- Promotional art showing the cover art, as well as the DVD and CD-ROM discs of the Dark Salvation Limited Unrated Dual-Disc edition
- Developer(s): Mangled Eye Studios
- Publisher(s): Mangled Eye Studios
- Designer(s): Thearrel McKinney
- Engine: id Tech 3
- Platform(s): Microsoft Windows
- Release: July 28, 2009
- Genre(s): First-person shooter
- Mode(s): Single-player

= Dark Salvation =

2009 video game

Dark Salvation is a gothic horror first-person shooter video game created by the now defunct American developer Mangled Eye Studios, released on July 28, 2009 for Microsoft Windows.
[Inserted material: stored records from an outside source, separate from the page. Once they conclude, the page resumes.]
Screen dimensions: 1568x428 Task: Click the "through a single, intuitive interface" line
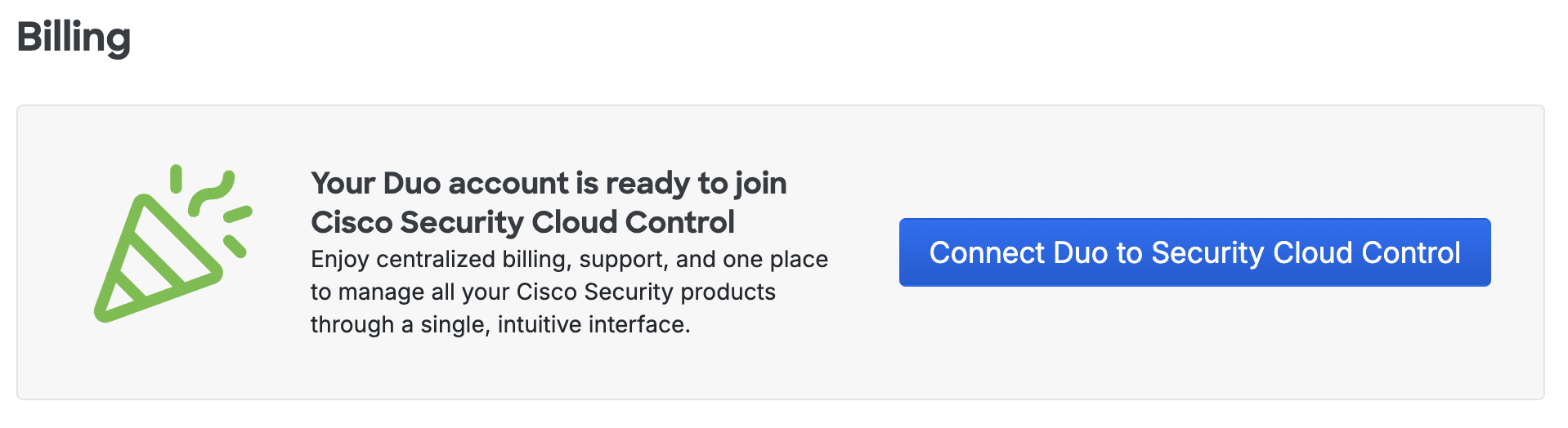point(500,324)
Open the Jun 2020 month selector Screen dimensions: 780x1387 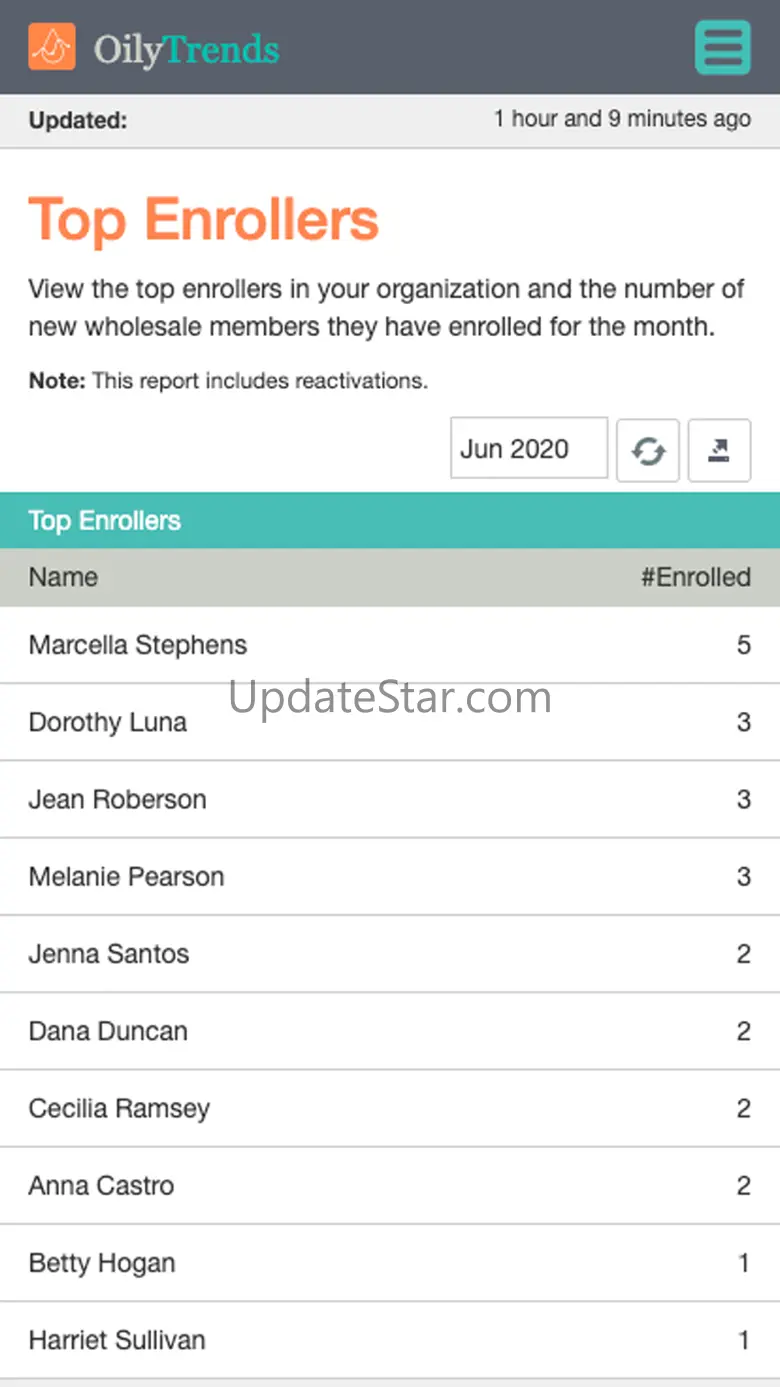tap(529, 449)
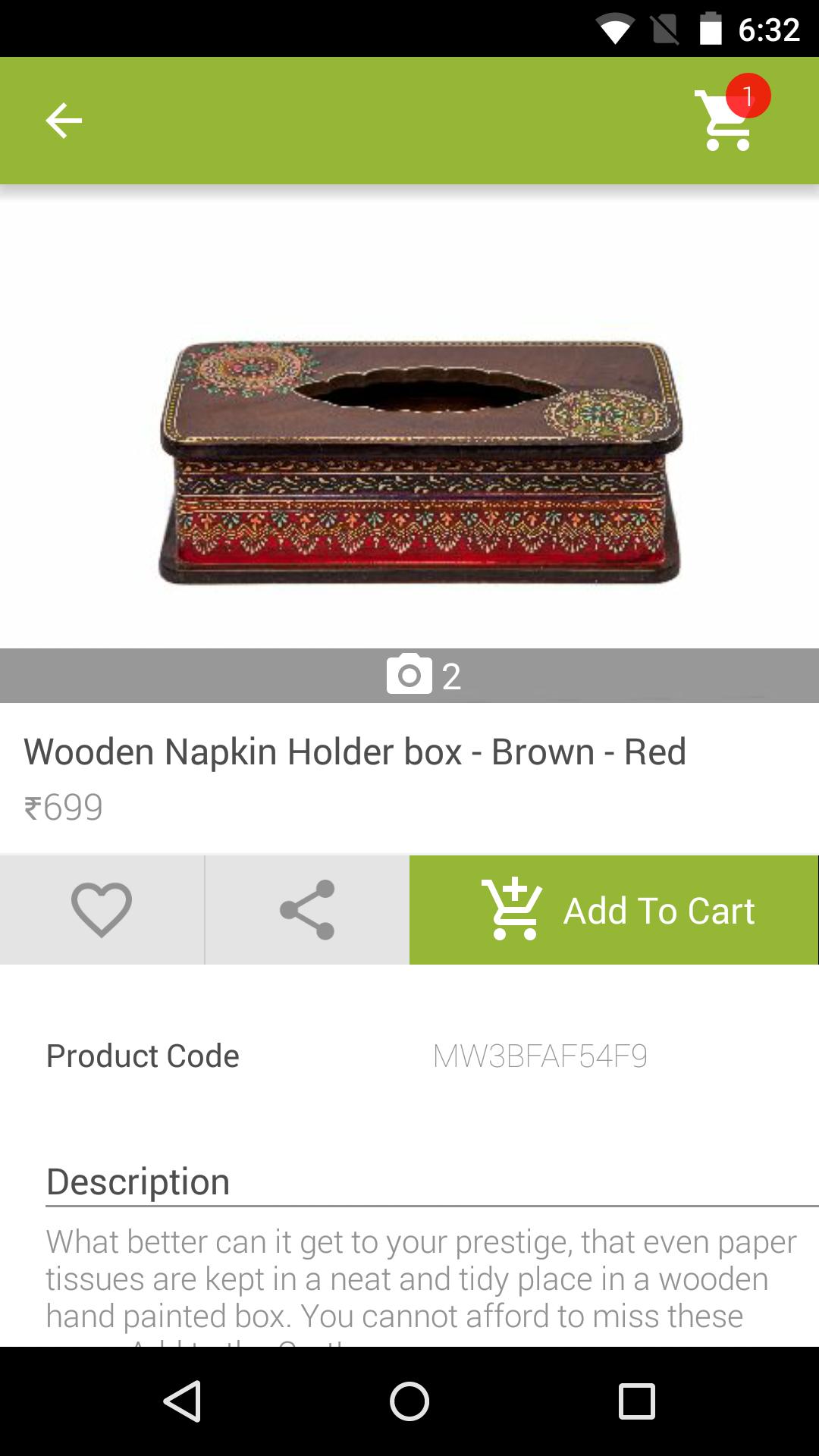Tap the Android home button
This screenshot has height=1456, width=819.
coord(410,1401)
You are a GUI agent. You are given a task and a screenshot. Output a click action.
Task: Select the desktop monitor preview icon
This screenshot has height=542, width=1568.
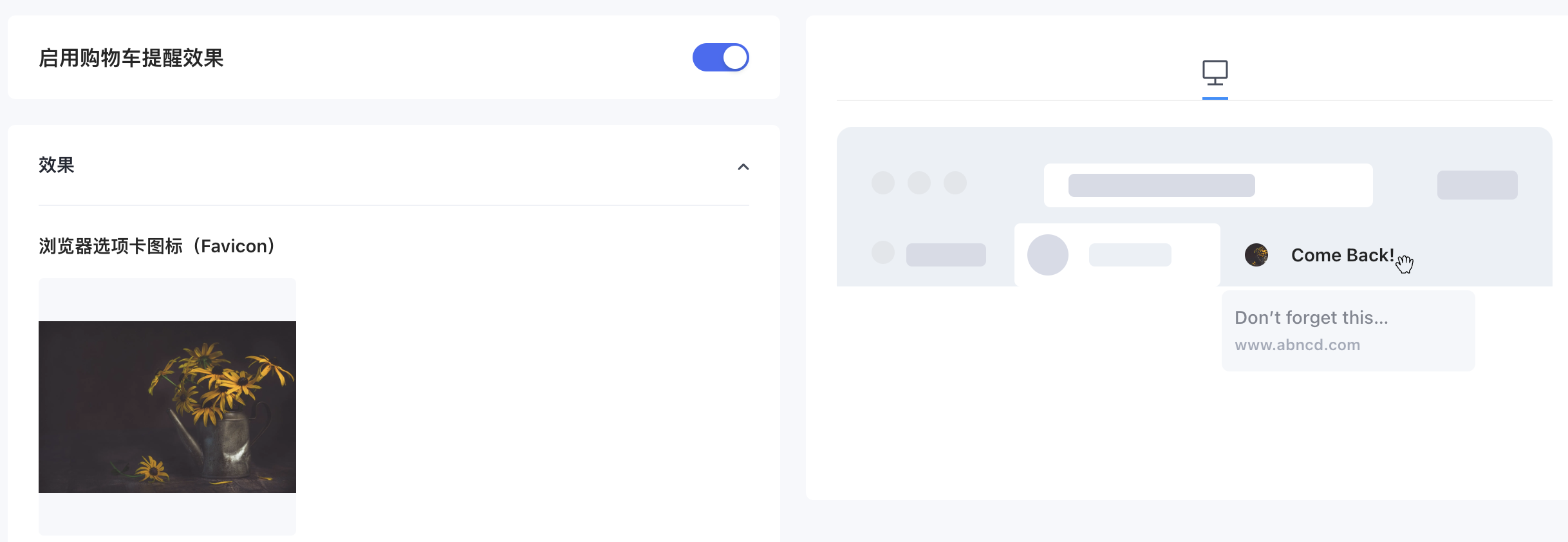pyautogui.click(x=1215, y=73)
The game follows the story of Talia, a young woman whose family is killed in the service of the demon Lucafix. After being trapped in his realm, she becomes possessed by the Spirit Crystal and must use its powers to escape from the underworld.

== Gameplay ==
The game is played in a manner similar to other first-person shooters. Players battle monsters while solving puzzles and avoiding traps. The game is seen from Talia's perspective. The game allows players to battle through fourteen levels using ten different weapons, each with the ability to cast spells.

== Development ==
The original idea behind Dark Salvation was created by Thearrel McKinney in 1999, with the goal of creating a mod that added an extra tier to Quake III Arena. The mod morphed into a stand-alone single player game. Work began on the final game in 2003 with the goal of "taking you back to the days of old school FPS shooters with its single player fast action game play." The game's soundtrack was developed by thirteen different bands, with their work showcased on a separate disk included with the Limited, Unrated, Dual-Disc Edition. Talia was voiced by Jessica Eastwood, who died shortly before the game's release; Tayana was voiced by Lindsey Brannock. Additional work on the game was done by Andrew Darovich. A major update for the game was released after eight years, upgrading it to v1.0.7 and re-releasing the game on itch.io on May 21, 2017.